Russians Come in From Cold as Trump, Commodity Markets Align

  • Rusal said to plan sale of up to 20% stake to global investors
  • ‘Investors see less risk in Russian companies now:’ Rusal

As Donald Trump edges the U.S. closer to a thaw in relations with Vladimir Putin’s Russia, commodity investors are already jumping in.

A plan by United Co. Rusal, the biggest Russian aluminum maker, for a London sale of shares valued at about $1.7 billion is the latest sign that Russia’s exile from world markets is over for the nation’s metal and mining giants.

It’s a turnaround from years in which slumping raw-materials prices, a weak economy and sanctions imposed by then-U.S. President Barack Obama over the annexation of Crimea punished valuations and drove away foreign investors.

Share sales by Russian mining companies have been rare since 2010. Until two months ago, PhosAgro PJSC’s offering in April 2013 was the last major sale by a non-state Russian mining company. The fertilizer miner and processor is among those that have returned since December.

Offerings from Novolipetsk Steel PJSC and TMK PJSC bring the total raised by mining and metals producers since then to about $575 million. Others weighing offers include En+ Group Ltd. and Polyus PJSC.

MMK, Onexim

Magnitogorsk Iron & Steel OJSC, also known as MMK, is also considering selling a small stake to the market, people familiar said on Friday.

Billionaire Mikhail Prokhorov’s Onexim Holdings Ltd. may offer up to 5 percent of Rusal to investors soon, people said late Thursday. En+, Polyus, MMK and Onexim declined to comment when contacted by Bloomberg.

It’s not just plain equities. In a sign of investor appetite, steelmaker Severstal PJSC sold $250 million of convertible bonds on Thursday paying a zero coupon.

"Investors see less risk in Russian companies now as the geopolitical situation has eased,” Rusal Deputy Chief Executive Officer Oleg Mukhamedshin said in an interview in Moscow last week following a company sale of eurobonds. “That affects demand for both bonds and equities.”

Trump’s election as U.S. president helps. The admirer of Putin is willing to consider lifting sanctions, according to an adviser. That would ease investment curbs and signal less political risk for foreign holders of Russian securities.

Metals Bounce

More immediate is a recovery in global commodities after a five-year slide. A gauge of prices has gained more than a third from its lows. Crude oil, key for energy-rich Russia, has doubled since early last year after two years of losses. Natural resources will extend gains in the first half, UBS Group AG says.

That’s a boon for an economy set to grow 1.1 percent this year and 1.5 percent next after contracting in 2016, a Bloomberg survey of 39 economists shows.

It’s also stoking foreign demand for local securities.

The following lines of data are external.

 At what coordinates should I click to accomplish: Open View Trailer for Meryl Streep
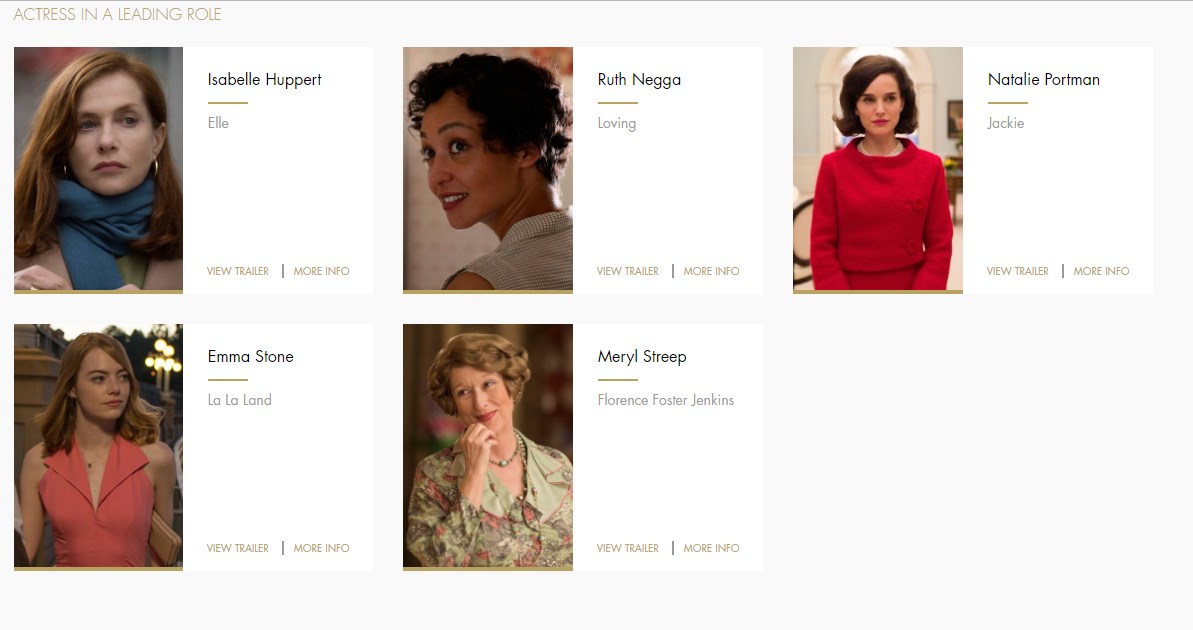click(628, 548)
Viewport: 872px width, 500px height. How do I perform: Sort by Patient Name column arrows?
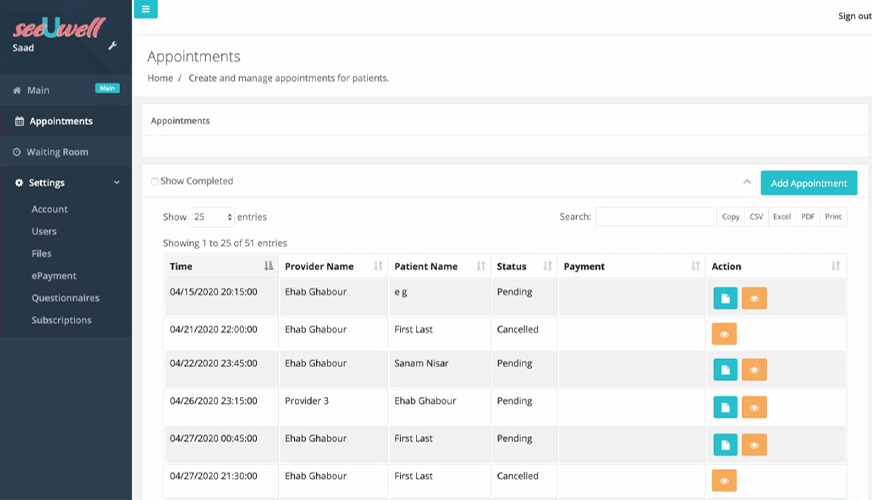(481, 267)
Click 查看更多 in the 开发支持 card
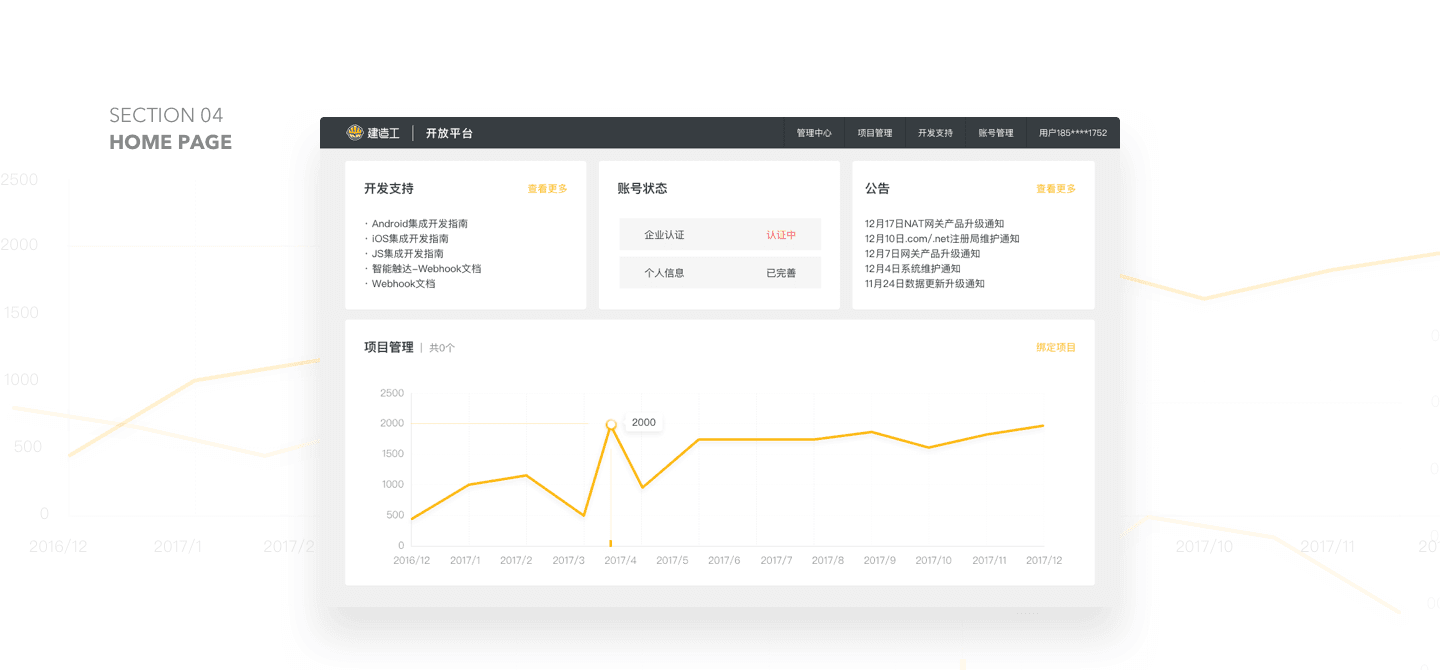 (547, 189)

Rusal’s proposed sale of global depository receipts would represent up to a fifth of the company, according to two people with knowledge of the matter, who asked not to be identified as a final decision hasn’t been made. The plans are still preliminary and haven’t been submitted to the board, which would need to approve the decision.

The board hasn’t discussed an offering, according to a statement Friday to the Hong Kong stock exchange, where the company is listed.

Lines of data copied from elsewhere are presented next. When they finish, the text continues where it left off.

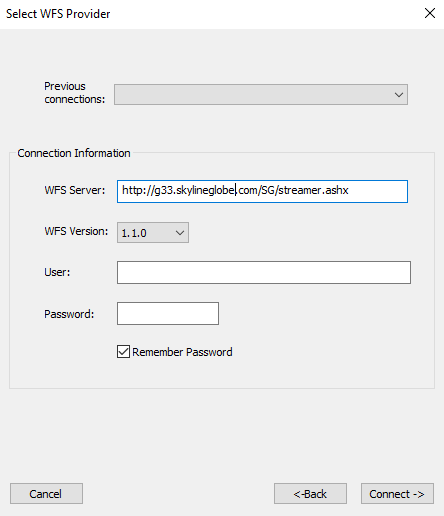Image resolution: width=444 pixels, height=516 pixels.
Task: Click the Connect -> button
Action: 397,494
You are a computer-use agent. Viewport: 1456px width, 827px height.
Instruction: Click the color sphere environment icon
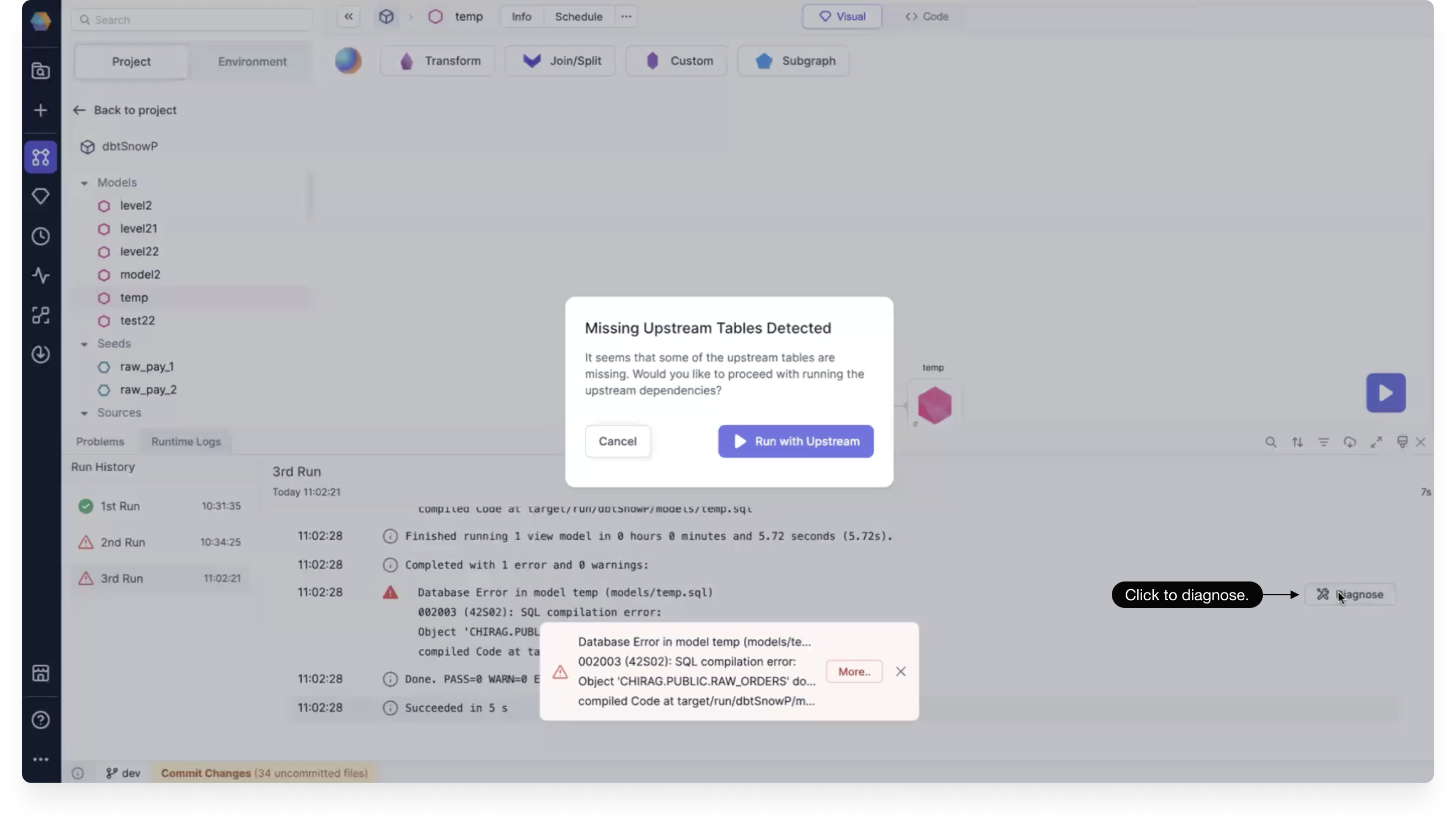coord(348,60)
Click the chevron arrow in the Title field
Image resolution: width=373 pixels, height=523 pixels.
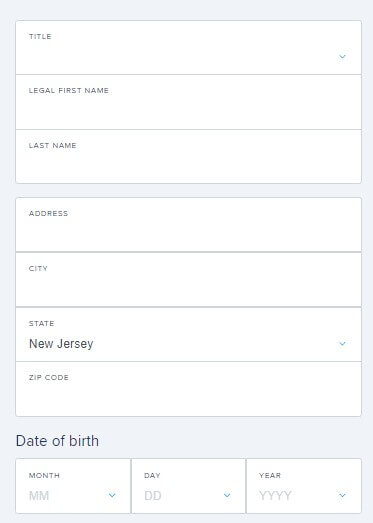342,57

Investors from the U.S., Europe, Asia and the Middle East bid for all the shares on offer from PhosAgro within an hour of the opening of the sale, said Boris Kvasov, director of equity capital markets at arranger VTB Bank.

Growth Returns

"Metals and mining is one of the sectors that has performed strongly and continues to benefit from the return to growth," Alex Metherell, co-head of global banking at VTB Capital, said by e-mail. We see “investor demand and a matching degree of supply from companies keen to engage.”

Some companies in the industry may also attract attention as they’ve become cheaper relative to global peers during Russia’s years out in the cold.

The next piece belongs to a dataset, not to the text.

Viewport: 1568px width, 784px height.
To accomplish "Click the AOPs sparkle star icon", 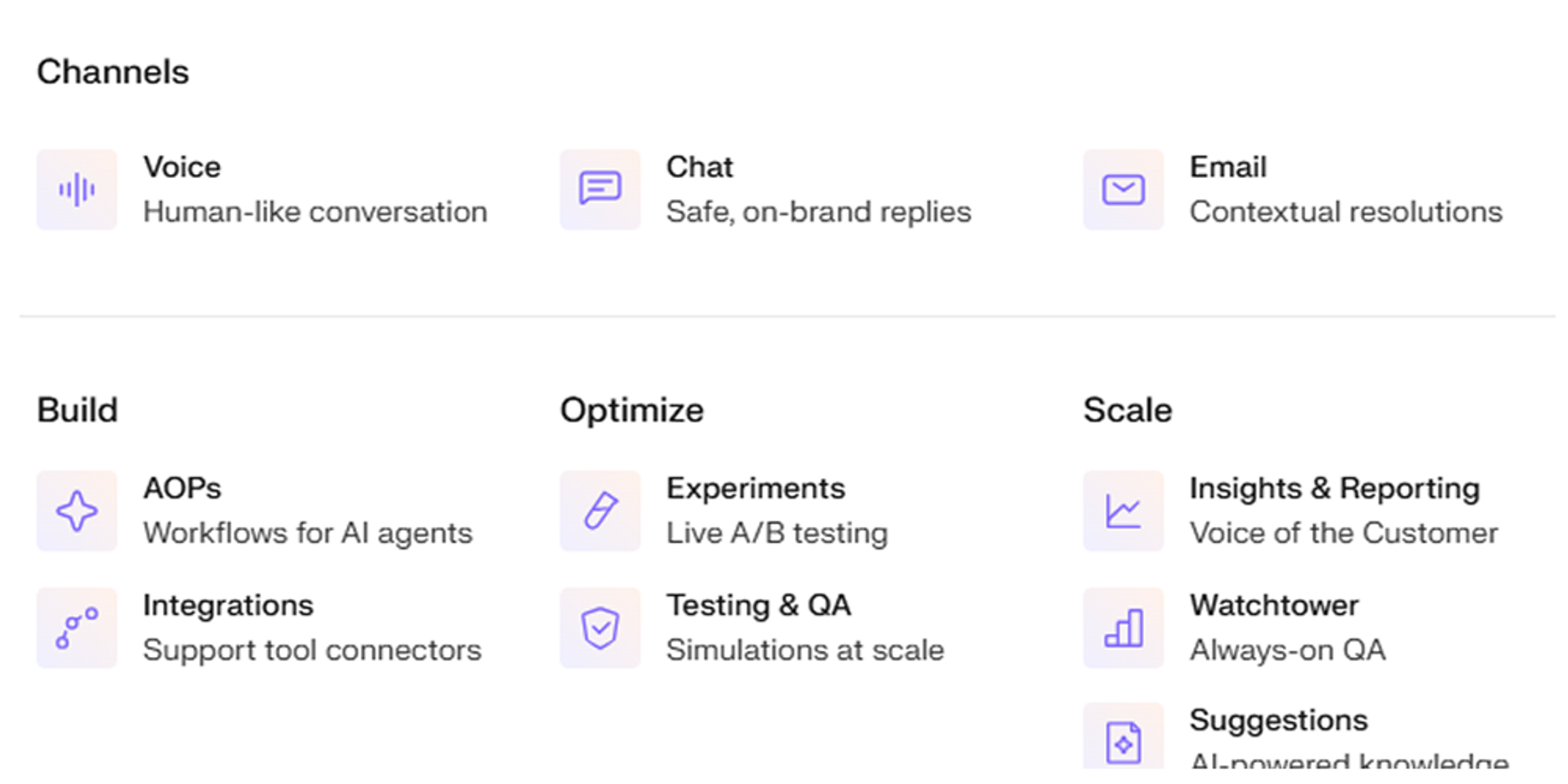I will (77, 511).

Severstal and Novolipetsk Steel, known as NLMK, were at a combined 19 percent discount to foreign rivals, based on their enterprise value to earnings before interest, taxes, depreciation and amortization, a Citigroup Inc. report said on Feb. 1. In contrast, the discount for major oil producers was just 2 percent.

At the same time, costs are lower for companies producing in Russia and exporting abroad after the ruble fell by half in the past five years.

NLMK has one of the lowest costs of steel output in the world. That helped it achieve an Ebitda margin of 30 percent in the third quarter, its highest level of profitability in six years, compared with an average of about 11 percent for the global industry, according to data compiled by Bloomberg.

Even with the European Union planning to renew asset freezes and travel bans against key allies of Putin, in contrast with Trump’s overtures to the Russian president, investors’ appetite will probably hold up in the short term.

“There is a big window of opportunities for Russian companies,” Kirill Chuyko, an equity strategist at BCS Global Markets, Moscow’s largest brokerage, said by phone. “Rusal and others are in a rush to take the hot money as the window may close soon if geopolitical tensions come back."